Assignment: So that the copy matches the original, write out every entry exactly.

-- Data follows --

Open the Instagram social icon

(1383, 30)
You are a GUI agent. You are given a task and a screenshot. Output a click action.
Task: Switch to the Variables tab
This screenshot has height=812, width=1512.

-- Data concluded --

Output below:
Open the Instagram social icon

(1383, 30)
You are a GUI agent. You are given a task and a screenshot. Output a click action.
Task: Switch to the Variables tab
This screenshot has height=812, width=1512.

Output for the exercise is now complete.